[[ Record excerpts open ]]

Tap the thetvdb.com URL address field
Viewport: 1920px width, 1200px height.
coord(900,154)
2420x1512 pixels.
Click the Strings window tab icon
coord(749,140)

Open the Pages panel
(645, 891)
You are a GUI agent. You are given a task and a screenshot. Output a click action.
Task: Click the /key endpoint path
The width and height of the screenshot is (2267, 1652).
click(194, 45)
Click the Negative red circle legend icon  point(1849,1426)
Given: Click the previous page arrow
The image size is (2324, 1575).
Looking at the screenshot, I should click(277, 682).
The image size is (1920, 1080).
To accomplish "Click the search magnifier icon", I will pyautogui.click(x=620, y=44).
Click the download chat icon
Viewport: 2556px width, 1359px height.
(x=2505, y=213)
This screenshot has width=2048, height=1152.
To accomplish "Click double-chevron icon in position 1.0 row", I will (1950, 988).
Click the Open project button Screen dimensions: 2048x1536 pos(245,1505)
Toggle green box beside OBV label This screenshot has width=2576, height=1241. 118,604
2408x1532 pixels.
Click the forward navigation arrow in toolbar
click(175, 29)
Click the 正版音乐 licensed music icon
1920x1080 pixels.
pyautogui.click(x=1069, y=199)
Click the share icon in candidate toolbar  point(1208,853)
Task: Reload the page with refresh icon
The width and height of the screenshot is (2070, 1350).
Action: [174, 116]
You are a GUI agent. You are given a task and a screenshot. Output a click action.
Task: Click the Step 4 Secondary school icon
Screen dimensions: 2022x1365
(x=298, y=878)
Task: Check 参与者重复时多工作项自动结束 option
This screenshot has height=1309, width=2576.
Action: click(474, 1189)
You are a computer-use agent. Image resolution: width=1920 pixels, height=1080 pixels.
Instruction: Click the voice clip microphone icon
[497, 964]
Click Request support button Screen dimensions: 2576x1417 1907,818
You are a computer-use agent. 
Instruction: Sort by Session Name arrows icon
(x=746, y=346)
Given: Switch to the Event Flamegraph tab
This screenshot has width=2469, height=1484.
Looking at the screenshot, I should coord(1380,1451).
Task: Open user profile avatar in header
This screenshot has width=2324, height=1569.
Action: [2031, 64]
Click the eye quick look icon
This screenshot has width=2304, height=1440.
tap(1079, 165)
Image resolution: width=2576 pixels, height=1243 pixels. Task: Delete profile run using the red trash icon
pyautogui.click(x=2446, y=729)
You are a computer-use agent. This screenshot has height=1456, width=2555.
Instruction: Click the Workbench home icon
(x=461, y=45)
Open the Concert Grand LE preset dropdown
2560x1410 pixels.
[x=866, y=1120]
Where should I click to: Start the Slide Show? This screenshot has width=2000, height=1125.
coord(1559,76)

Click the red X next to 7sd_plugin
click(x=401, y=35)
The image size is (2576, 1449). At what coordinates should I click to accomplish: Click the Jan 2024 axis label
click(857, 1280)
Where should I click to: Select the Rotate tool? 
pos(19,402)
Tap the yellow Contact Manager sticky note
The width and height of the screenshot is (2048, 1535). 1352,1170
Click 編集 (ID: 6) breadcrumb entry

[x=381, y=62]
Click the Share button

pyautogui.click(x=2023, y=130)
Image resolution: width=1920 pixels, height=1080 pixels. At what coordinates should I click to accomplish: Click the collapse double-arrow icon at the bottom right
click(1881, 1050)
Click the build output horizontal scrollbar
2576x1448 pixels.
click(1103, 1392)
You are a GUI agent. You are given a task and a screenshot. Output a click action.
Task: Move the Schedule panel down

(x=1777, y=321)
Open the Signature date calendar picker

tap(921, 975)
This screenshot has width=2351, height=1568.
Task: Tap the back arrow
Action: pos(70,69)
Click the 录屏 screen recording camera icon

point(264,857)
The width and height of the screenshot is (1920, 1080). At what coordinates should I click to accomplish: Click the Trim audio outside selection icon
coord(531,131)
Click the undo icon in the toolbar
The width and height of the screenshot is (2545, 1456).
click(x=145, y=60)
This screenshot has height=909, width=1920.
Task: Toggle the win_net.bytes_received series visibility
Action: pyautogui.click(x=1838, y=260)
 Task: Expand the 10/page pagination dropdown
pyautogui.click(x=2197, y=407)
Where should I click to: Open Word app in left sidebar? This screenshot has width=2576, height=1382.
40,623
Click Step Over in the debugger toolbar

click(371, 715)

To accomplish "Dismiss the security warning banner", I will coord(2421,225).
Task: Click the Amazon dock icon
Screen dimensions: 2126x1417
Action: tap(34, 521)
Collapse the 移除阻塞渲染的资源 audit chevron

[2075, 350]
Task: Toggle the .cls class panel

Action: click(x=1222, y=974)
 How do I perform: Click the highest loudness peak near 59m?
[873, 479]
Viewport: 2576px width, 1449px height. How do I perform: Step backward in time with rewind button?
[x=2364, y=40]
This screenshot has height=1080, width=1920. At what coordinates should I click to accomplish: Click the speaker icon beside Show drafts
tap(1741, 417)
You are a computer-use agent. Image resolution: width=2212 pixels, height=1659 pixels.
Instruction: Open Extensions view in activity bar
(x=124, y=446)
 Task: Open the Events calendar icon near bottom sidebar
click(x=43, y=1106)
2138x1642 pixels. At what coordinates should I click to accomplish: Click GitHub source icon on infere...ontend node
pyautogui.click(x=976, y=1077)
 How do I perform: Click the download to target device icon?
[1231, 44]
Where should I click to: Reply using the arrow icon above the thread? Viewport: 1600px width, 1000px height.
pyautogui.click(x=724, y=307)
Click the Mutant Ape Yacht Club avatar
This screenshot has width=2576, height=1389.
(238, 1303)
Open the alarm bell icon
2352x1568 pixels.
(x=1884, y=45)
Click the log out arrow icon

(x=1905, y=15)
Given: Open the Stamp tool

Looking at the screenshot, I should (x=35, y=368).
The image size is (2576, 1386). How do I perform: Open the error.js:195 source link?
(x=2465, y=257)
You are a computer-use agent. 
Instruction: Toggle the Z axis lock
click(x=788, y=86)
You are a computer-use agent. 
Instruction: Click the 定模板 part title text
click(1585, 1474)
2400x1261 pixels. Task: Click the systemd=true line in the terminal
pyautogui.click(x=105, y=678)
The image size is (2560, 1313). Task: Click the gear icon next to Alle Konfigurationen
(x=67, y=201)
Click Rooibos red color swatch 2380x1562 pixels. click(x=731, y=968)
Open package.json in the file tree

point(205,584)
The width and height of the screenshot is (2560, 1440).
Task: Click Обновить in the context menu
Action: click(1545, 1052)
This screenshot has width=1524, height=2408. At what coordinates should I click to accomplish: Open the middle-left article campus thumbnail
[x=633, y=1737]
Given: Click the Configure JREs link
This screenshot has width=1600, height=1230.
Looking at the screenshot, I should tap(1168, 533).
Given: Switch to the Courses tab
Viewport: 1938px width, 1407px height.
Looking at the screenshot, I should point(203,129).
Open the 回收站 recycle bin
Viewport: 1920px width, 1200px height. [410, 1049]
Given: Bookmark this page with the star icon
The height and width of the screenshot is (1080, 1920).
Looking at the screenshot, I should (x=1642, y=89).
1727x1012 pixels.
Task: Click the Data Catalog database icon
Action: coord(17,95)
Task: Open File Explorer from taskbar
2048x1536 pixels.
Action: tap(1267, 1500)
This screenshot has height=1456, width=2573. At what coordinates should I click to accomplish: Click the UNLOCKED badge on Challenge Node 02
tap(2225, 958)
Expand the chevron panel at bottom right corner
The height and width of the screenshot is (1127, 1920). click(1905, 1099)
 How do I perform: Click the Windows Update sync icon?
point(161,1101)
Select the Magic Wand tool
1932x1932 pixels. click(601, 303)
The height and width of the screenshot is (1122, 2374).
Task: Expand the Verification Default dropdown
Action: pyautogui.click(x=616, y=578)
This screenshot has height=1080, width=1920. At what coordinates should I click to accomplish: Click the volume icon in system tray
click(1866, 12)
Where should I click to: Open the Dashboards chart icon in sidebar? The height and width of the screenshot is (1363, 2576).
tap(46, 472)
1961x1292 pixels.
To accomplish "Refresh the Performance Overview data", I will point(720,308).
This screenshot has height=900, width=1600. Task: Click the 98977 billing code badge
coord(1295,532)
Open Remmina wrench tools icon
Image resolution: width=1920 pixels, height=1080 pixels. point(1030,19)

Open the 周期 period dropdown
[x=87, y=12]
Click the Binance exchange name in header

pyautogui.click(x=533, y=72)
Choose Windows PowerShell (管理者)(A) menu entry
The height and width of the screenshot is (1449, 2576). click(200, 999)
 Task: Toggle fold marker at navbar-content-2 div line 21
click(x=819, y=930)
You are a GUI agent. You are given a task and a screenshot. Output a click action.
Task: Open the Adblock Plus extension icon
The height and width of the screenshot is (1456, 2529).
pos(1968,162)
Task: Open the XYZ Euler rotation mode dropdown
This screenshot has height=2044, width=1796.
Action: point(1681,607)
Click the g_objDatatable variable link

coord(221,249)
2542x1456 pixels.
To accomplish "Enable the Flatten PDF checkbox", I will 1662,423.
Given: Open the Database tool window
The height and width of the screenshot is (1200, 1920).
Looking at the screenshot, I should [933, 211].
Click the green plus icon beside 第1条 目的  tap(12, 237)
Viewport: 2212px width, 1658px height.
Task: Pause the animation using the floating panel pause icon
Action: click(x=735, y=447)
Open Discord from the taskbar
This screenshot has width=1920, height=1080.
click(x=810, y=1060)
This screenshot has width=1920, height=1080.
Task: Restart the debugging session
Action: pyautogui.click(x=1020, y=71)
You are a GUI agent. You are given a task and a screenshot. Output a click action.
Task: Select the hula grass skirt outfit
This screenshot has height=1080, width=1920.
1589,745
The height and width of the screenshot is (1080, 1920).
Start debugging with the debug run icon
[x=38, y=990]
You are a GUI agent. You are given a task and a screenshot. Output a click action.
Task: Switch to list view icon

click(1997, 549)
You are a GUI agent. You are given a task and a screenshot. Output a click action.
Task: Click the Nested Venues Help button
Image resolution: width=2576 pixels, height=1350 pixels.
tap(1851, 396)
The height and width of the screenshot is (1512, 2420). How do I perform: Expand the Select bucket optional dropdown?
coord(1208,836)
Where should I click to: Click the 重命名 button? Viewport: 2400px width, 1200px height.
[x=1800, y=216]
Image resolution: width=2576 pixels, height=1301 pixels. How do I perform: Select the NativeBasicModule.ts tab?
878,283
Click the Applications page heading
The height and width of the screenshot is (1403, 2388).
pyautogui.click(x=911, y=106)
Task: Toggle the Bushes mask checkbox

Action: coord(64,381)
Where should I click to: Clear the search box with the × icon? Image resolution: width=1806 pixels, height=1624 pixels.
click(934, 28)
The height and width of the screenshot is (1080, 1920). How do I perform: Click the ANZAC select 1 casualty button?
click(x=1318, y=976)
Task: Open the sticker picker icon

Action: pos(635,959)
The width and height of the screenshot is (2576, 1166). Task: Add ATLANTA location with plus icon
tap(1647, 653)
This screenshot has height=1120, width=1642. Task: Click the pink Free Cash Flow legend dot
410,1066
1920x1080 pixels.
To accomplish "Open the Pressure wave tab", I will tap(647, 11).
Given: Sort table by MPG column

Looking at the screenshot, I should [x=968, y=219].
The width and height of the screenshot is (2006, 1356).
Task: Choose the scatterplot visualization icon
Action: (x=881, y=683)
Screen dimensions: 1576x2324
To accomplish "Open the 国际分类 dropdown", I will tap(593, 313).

[[ Record excerpts closed ]]

→ **Work instruction**
Report each line in the data that holds the word "avatar".

→ **Answer**
Task: Open user profile avatar in header
Click the Mutant Ape Yacht Club avatar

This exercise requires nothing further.